As a LessWrong reader I agree that real-world success should be the defining metric, but want to point out that you can't just compare "LessWrong readers to non-LW readers" - if LW readers are not successful IRL, then it's entirely possible that there's some personality factor that both makes you not successful and makes you read LW.

Probably the thing to measure is LW vs. other productivity blogs with a similar audience.


> Also about the mosquito nets versus AI dialectic in Effective Altruism.

There's a reasonable debate here about short-term and long-term thinking. "How to save the most lives the most quickly" is not the only reasonable altruistic goal to optimize for. "How to save the most lives over the long-term, and save them permanently rather than just delaying a current inevitable" is worth consideration.
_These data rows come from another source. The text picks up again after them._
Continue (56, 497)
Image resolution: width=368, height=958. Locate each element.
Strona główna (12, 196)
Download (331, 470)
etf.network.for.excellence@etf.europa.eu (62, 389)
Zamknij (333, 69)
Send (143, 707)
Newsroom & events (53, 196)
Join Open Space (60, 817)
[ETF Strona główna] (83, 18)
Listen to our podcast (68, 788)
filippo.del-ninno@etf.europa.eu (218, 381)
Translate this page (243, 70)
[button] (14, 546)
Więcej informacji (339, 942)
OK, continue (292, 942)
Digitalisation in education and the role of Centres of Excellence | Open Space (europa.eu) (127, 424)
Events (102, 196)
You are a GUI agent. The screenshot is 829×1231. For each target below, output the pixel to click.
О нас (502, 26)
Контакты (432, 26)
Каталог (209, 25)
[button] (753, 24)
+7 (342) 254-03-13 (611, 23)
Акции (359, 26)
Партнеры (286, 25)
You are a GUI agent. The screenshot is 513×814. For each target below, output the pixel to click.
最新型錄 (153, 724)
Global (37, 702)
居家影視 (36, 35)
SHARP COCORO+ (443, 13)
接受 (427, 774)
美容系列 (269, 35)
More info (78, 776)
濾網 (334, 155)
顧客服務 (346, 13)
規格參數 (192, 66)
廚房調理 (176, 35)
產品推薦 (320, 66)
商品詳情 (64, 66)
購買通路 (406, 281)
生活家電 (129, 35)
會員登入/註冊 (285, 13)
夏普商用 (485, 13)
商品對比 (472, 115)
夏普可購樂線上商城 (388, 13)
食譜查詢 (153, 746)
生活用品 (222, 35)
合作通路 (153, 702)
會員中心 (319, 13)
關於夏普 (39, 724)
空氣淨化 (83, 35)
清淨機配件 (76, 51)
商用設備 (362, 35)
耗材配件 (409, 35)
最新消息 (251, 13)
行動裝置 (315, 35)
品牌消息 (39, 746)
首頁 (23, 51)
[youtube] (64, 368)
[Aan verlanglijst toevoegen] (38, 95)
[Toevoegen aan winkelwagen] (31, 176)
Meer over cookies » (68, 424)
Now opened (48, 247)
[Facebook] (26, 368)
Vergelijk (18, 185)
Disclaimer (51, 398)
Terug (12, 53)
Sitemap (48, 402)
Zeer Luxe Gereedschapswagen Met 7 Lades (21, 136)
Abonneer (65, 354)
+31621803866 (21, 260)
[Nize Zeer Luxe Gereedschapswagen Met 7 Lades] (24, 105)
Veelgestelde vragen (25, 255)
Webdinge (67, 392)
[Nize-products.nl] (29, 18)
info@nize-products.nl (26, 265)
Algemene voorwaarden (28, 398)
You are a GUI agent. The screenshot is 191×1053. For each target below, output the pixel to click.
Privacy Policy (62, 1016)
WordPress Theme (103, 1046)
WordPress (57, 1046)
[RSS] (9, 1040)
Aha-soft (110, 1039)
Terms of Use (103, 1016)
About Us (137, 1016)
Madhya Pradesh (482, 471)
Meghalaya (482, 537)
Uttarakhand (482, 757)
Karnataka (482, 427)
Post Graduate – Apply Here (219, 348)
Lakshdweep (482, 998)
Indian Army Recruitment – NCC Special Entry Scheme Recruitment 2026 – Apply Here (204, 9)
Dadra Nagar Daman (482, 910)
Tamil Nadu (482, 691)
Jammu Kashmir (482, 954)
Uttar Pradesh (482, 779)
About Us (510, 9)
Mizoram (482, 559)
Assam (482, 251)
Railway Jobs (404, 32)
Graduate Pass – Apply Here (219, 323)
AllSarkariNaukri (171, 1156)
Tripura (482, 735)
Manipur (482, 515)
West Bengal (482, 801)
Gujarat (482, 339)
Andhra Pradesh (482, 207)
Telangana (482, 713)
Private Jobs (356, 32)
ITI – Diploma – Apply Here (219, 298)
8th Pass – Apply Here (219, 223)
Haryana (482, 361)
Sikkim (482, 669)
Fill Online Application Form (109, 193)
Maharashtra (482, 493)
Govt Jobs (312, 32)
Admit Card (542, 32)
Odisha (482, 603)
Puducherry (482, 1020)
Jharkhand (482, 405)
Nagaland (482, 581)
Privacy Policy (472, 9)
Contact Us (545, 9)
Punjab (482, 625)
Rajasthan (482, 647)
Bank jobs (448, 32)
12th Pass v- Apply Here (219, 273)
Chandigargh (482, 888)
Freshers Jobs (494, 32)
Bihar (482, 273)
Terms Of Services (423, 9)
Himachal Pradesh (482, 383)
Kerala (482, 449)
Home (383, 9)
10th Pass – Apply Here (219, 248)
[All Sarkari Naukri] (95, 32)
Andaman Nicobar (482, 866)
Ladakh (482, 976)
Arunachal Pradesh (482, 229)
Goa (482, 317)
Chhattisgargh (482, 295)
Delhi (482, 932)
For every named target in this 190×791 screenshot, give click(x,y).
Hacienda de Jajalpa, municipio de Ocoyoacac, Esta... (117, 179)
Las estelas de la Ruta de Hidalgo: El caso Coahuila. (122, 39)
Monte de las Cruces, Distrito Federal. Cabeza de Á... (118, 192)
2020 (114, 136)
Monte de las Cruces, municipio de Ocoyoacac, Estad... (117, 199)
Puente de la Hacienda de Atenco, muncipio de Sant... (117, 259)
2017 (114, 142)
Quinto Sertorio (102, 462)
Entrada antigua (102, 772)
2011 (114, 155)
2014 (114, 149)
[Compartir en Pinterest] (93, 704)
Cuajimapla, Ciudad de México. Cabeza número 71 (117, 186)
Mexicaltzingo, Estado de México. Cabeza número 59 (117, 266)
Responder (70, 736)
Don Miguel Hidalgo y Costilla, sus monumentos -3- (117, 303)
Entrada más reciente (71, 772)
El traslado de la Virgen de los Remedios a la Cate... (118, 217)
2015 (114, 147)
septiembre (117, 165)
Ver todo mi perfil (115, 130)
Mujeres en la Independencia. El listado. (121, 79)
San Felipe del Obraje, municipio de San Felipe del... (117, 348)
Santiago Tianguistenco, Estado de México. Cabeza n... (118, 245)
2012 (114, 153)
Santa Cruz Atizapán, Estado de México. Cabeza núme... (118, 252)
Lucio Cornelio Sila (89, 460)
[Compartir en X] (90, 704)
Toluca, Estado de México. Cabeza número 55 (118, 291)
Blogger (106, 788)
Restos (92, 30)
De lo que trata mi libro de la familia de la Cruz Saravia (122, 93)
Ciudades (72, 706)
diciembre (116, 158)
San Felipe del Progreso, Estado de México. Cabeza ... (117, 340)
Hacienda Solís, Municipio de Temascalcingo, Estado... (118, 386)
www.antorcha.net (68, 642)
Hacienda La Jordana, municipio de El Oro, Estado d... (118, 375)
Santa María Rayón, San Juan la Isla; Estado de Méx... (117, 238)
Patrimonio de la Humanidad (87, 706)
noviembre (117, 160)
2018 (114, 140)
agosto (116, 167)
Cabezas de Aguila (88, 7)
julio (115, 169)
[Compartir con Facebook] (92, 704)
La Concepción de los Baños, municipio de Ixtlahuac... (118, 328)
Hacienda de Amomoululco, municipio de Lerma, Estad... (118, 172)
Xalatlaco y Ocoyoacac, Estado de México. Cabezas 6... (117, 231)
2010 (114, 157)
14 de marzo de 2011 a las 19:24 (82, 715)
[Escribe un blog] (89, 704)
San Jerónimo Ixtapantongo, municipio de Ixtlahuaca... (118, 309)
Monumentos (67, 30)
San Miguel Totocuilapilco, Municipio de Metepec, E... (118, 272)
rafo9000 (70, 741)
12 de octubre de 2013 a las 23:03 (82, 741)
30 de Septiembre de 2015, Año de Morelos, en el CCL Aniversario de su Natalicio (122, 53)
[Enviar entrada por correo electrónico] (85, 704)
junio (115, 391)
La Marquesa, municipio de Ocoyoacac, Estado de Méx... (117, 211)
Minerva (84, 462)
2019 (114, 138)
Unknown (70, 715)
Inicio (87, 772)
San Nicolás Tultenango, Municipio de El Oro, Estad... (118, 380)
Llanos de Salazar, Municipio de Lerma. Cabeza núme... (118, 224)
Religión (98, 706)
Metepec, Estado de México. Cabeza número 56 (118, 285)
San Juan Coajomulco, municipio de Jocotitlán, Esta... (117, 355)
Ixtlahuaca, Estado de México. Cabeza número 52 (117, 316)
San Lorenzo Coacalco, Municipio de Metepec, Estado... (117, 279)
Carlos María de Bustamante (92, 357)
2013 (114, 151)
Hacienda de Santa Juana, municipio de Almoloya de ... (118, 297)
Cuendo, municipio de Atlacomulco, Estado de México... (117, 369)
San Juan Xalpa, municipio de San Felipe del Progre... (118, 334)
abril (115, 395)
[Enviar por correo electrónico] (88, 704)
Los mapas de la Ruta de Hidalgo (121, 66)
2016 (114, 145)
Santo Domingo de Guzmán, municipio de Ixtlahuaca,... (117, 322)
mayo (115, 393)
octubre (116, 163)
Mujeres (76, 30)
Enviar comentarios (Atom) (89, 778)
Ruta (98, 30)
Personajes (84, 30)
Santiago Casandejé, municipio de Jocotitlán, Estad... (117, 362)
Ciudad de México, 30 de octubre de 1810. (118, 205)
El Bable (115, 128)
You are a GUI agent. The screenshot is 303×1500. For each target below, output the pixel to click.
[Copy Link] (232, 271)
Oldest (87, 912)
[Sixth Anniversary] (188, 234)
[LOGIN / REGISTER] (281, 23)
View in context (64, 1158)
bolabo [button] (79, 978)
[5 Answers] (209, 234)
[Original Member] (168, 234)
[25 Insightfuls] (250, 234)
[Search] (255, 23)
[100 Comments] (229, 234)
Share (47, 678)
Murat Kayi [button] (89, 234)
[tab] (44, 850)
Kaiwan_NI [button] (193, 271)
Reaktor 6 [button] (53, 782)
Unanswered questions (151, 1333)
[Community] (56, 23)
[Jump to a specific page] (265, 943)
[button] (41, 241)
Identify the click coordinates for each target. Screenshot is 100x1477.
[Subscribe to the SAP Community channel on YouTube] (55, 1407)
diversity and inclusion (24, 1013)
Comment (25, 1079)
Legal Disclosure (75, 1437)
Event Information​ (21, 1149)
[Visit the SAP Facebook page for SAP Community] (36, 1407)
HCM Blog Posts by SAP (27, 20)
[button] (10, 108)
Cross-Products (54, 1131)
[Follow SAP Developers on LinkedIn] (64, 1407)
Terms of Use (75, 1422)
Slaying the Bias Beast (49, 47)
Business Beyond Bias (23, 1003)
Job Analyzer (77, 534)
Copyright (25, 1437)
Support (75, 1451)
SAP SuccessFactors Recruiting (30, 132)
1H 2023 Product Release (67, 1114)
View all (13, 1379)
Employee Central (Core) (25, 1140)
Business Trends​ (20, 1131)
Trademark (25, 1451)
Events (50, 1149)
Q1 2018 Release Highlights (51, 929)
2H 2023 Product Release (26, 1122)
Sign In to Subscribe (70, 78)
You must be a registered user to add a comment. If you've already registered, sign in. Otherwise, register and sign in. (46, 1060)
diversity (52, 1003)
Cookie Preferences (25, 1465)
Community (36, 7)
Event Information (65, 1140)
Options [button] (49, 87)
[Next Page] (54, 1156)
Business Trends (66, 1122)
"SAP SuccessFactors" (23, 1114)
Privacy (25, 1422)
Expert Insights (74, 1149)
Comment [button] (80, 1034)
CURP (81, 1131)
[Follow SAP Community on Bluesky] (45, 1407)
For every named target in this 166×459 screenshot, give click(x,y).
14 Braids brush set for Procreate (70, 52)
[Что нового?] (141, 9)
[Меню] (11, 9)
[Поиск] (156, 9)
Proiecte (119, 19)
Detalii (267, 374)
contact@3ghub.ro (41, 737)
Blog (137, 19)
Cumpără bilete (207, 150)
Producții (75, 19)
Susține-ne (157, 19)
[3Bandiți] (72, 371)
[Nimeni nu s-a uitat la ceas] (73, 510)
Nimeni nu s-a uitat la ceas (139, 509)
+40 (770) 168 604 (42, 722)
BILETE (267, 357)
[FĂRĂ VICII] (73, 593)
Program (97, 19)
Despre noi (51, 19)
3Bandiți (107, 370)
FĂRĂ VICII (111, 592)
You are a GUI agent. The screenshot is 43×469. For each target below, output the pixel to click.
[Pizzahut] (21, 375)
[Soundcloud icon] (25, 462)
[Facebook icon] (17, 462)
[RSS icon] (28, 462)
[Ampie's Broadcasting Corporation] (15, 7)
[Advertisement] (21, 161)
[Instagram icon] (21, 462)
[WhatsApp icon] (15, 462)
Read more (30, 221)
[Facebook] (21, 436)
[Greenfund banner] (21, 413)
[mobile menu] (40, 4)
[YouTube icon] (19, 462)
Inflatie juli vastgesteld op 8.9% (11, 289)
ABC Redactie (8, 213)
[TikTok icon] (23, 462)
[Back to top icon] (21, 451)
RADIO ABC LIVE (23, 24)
And there are already far more people willing to support mosquito nets, and far too few willing to support AGI research, or SENS for that matter.


"AGI research" in practice means "give money to MIRI", whose track record of results on pretty much any measure is less than impressive.

It is really (and literally) "donate to stuff that demonstrably works" versus "donate to MIRI, with its terrible track record, to do something supported primarily by Pascalian arguments."

c.f. http://www.vox.com/2015/8/10/9124145/effective-altruism-glob...

Yudkowsky may have (probably) coined the phrase "effective altruist", but people who aren't living sci-fi dreams are in EA now, and asking rather pointed questions.

Never confuse "Effective Altruism" and "altruism that is effective". Whatever "effective" actually means in the given context.

Getting back on-topic, there's still no evidence - e.g., a track record of results - that anything within a mile of MIRI/LW is actually any good at all for real-world effectiveness, and things like mosquito nets versus AI as evidence against it. LW sells a sort of "rationalitiness": it sure feels like rationality.